A network of instrumented cable bolts (or standalone instruments) deployed throughout the mine, especially in vulnerable or high-risk areas, is a common strategy for monitoring convergence and overall deformation in underground mines. These instruments provide very accurate, detailed data about the status of rock masses, soil deposits, roofs and walls of tunnels, rooms and stopes, shafts and other geological features and parts of an underground mine, and they are especially useful when integrated as part of an overall network made up of a variety of types of geotechnical monitoring instruments.
The use of mobile mine scanners, like the uGPS Rapid Mapper™ 3D laser scanner, is becoming more and more common in modern mines to perform a variety of scanning tasks, some of which are also focused on monitoring. This potentially begs the question – will mobile 3D laser scanners replace geotechnical instrumentation as a primary source of monitoring data?
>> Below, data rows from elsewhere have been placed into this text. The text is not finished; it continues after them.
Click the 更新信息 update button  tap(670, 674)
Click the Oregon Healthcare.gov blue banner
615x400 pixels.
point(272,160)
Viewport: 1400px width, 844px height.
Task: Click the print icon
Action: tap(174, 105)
We believe not– both methods of monitoring have their place in underground mining and approach the task of convergence monitoring (and other types of monitoring) from different angles.
Instrumented cable bolts, contractometers, extensometers and other types of geotechnical instruments that are mounted directly into walls, roofs, shafts etc. of mines provide in-depth information about movements in the area immediately around them, i.e. the type of monitoring each instrument performs is very localized and concentrated on what happens behind the face and surface.
The data from a multitude of instruments is then pieced together to form an overall picture of the status of the mine. Mobile 3D mine scanners provide more of an overall view of mine tunnels, shafts, rooms, stopes, working faces, etc. The data they produce is also above the surface (i.e. they don’t penetrate into the surrounding rock mass and soil deposits like installed instruments), and they pick up and provide data on times that instruments would not usually monitor, e.g. floors and the position and status of equipment.
Essentially, 3D mobile mine scanners like the rugged, accurate, easy-to-use uGPS Rapid Mapper™, are capable of gathering valuable convergence monitoring data, which complements the information gathered by geotechnical instruments, making the mine even more safe and productive.